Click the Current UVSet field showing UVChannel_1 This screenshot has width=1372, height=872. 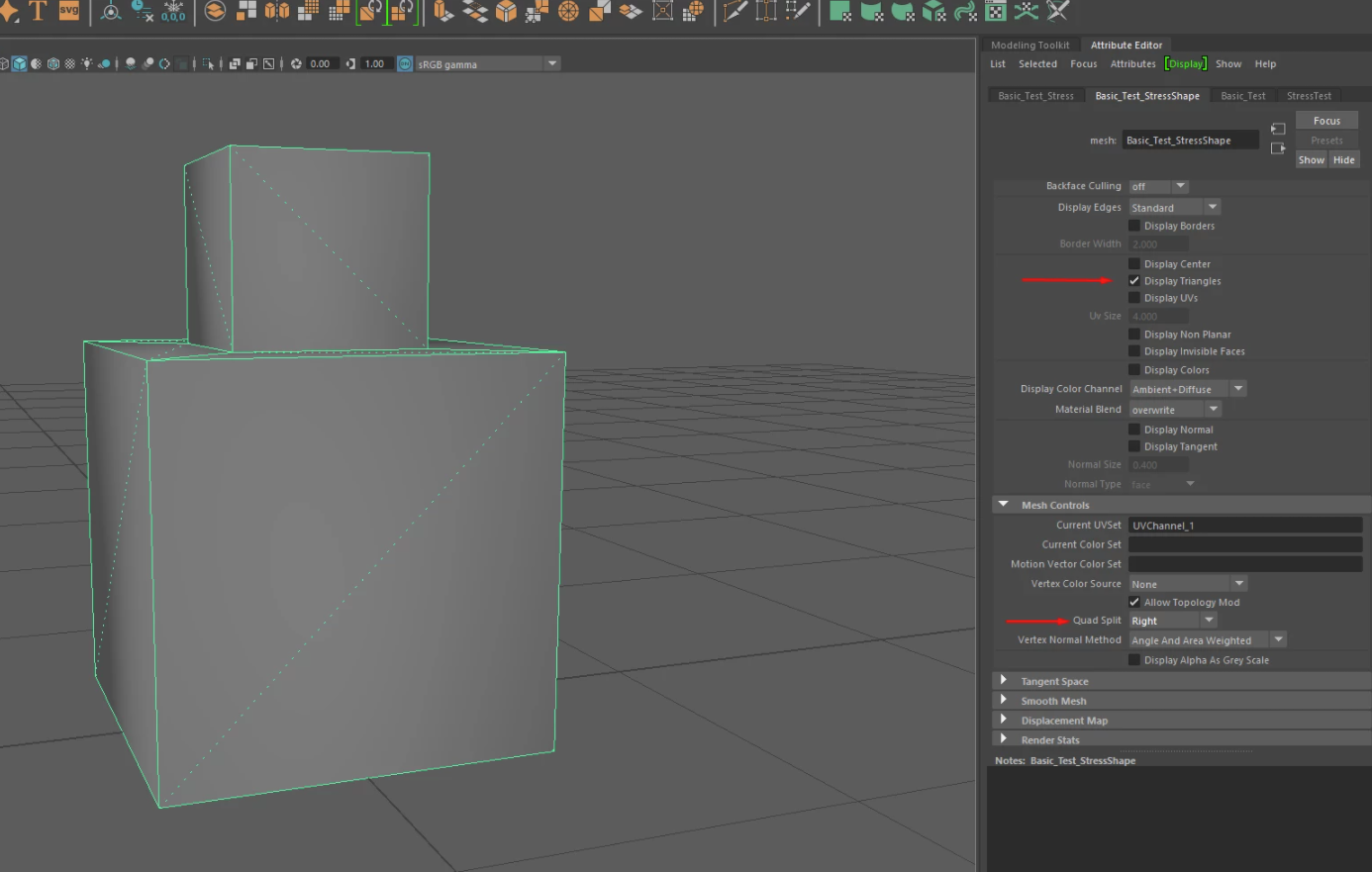pos(1244,525)
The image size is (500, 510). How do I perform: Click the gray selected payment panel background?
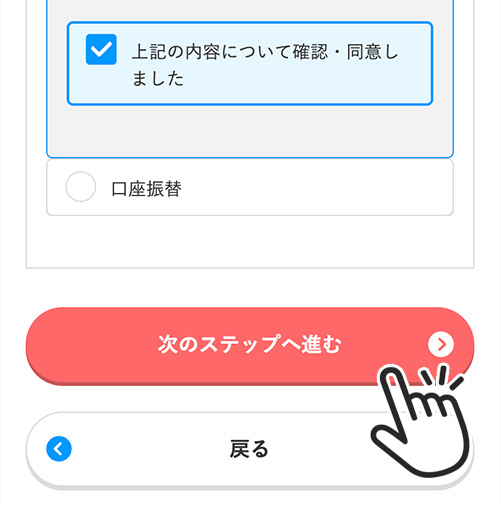tap(250, 132)
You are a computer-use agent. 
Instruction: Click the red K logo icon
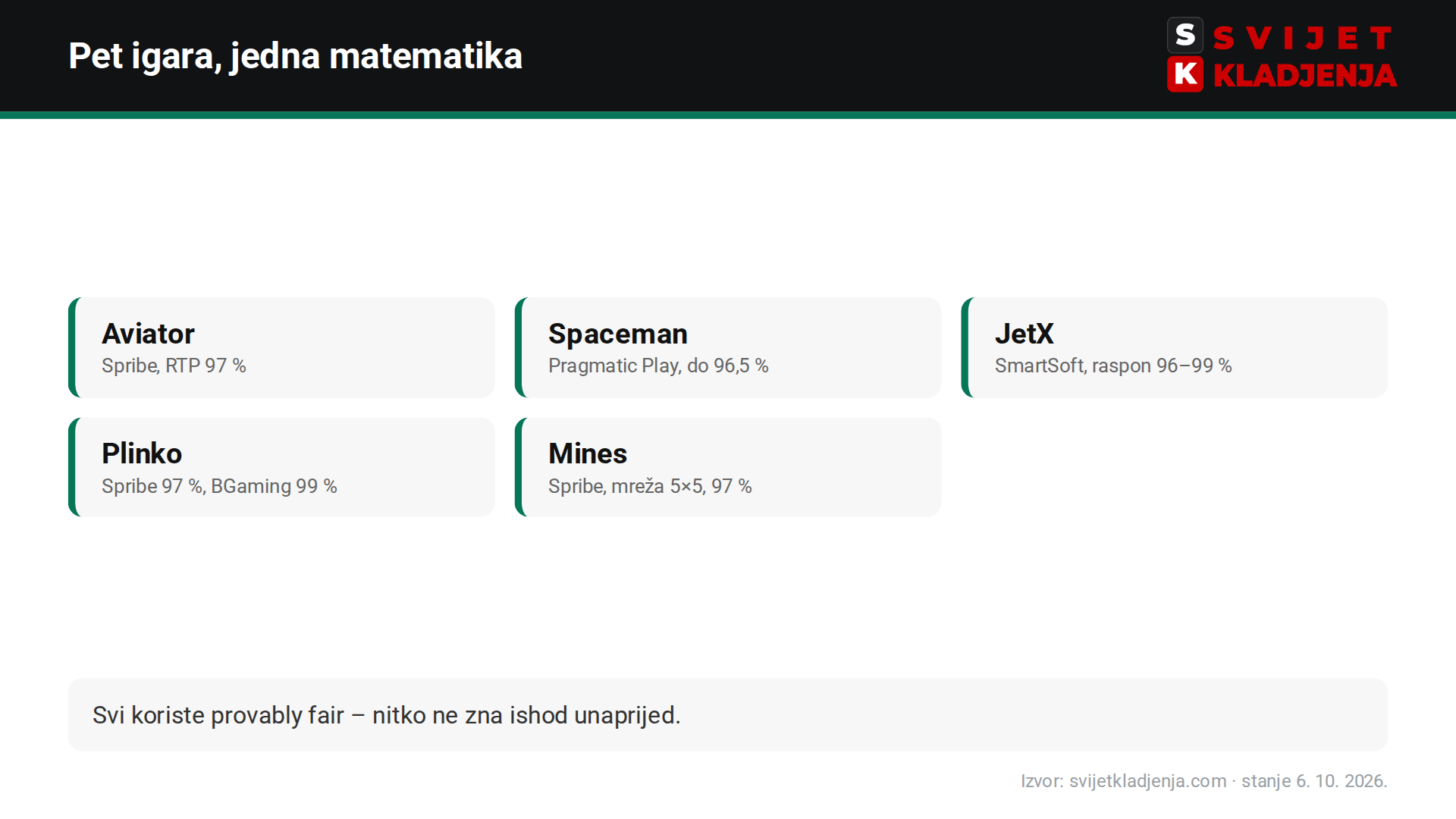(1185, 74)
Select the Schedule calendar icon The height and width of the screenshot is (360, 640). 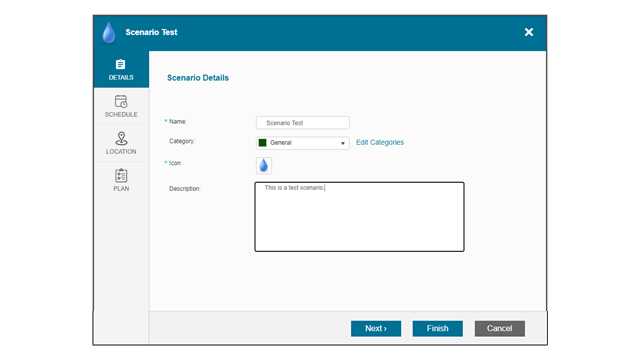[121, 101]
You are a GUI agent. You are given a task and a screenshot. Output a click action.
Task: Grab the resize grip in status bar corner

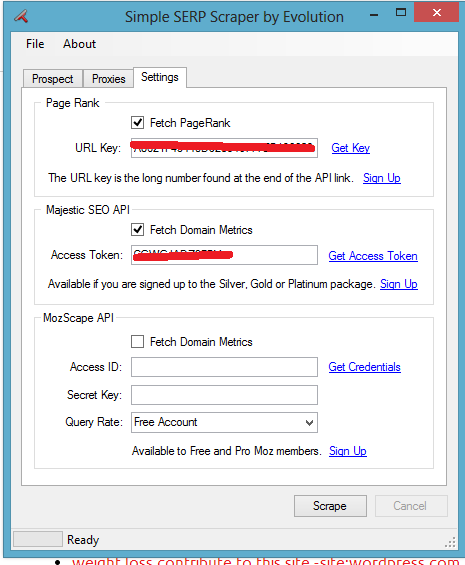pyautogui.click(x=451, y=542)
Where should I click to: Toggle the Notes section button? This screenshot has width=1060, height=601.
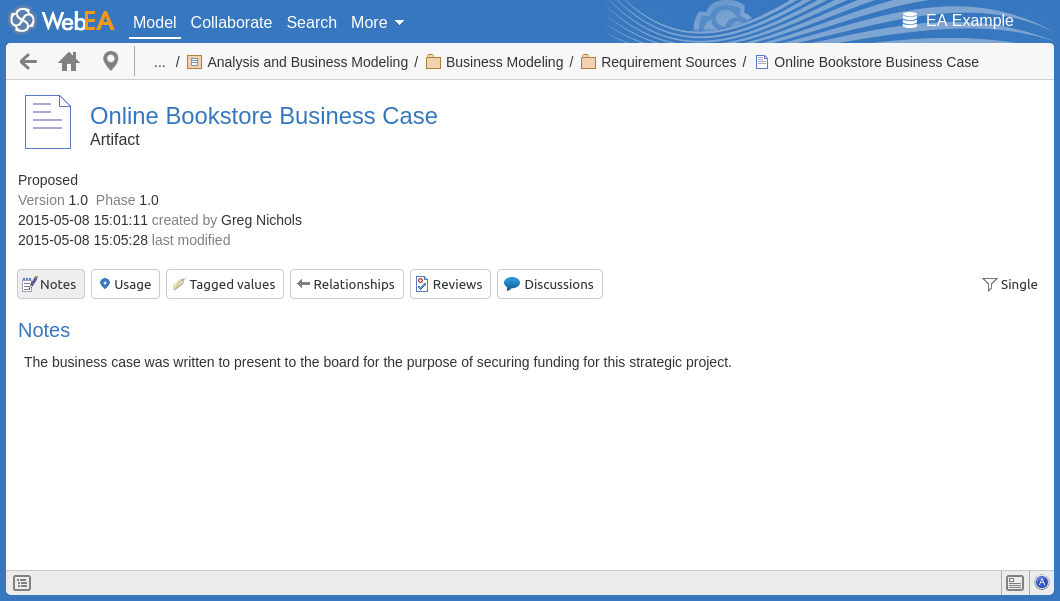51,284
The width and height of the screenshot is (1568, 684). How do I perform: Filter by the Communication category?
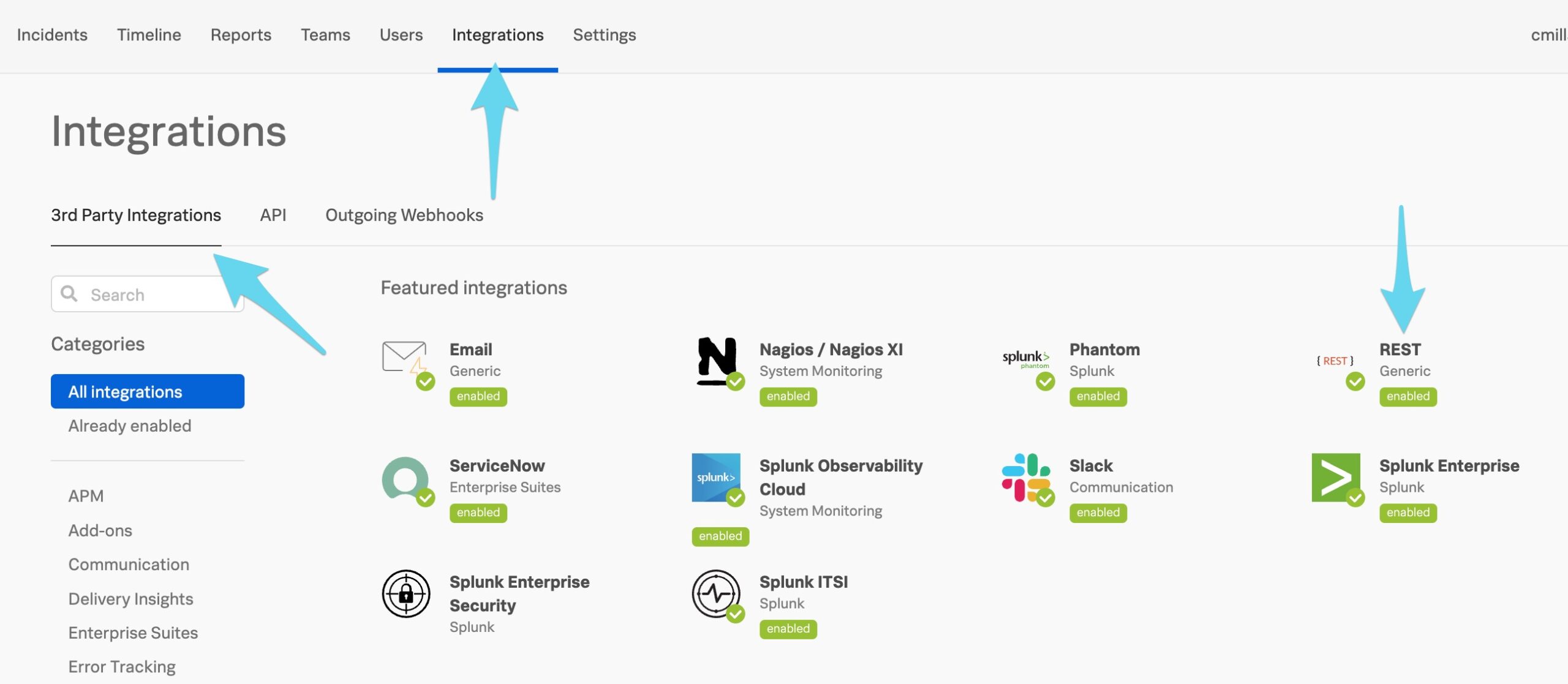point(129,564)

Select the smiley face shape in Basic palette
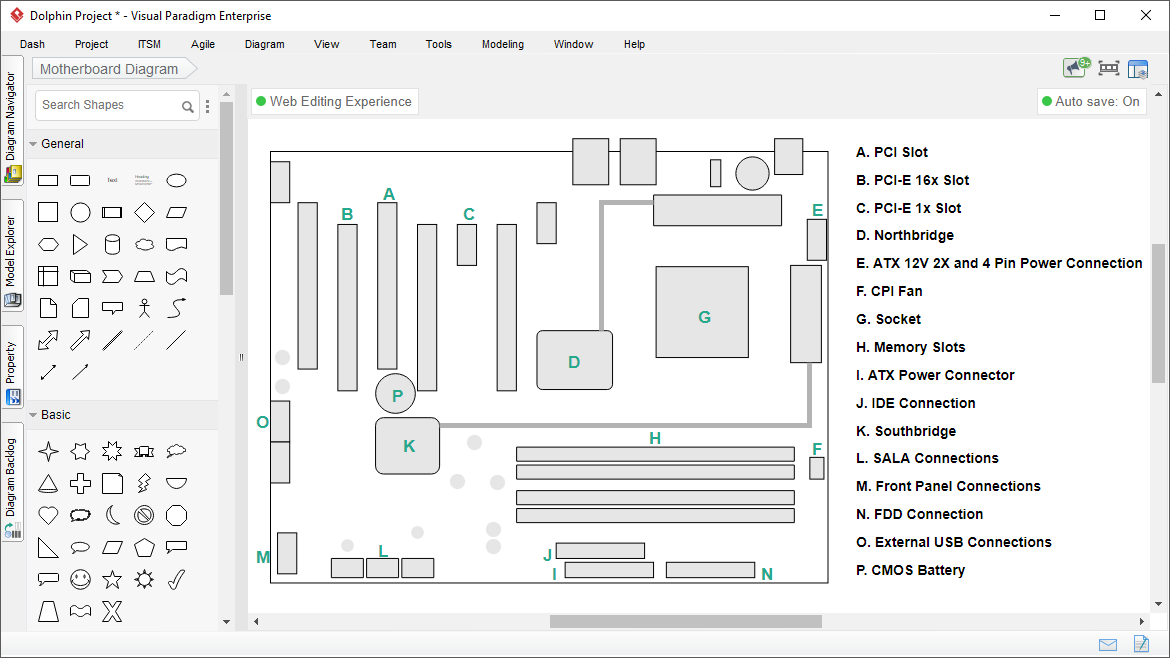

::::::::

YOUR OBJECTIVE => Shift every answer coordinate up by 77 and write out everything from the line containing "Where should I" down to the line containing "point(129,564)", both ends included, requests and all. Omit the pictures.

ANSWER FOR THE TASK =>
Where should I click to: Toggle the Notes section button? This screenshot has width=1060, height=601.
128,361
The width and height of the screenshot is (1568, 684). How do I perform: Filter by the Communication category?
point(206,641)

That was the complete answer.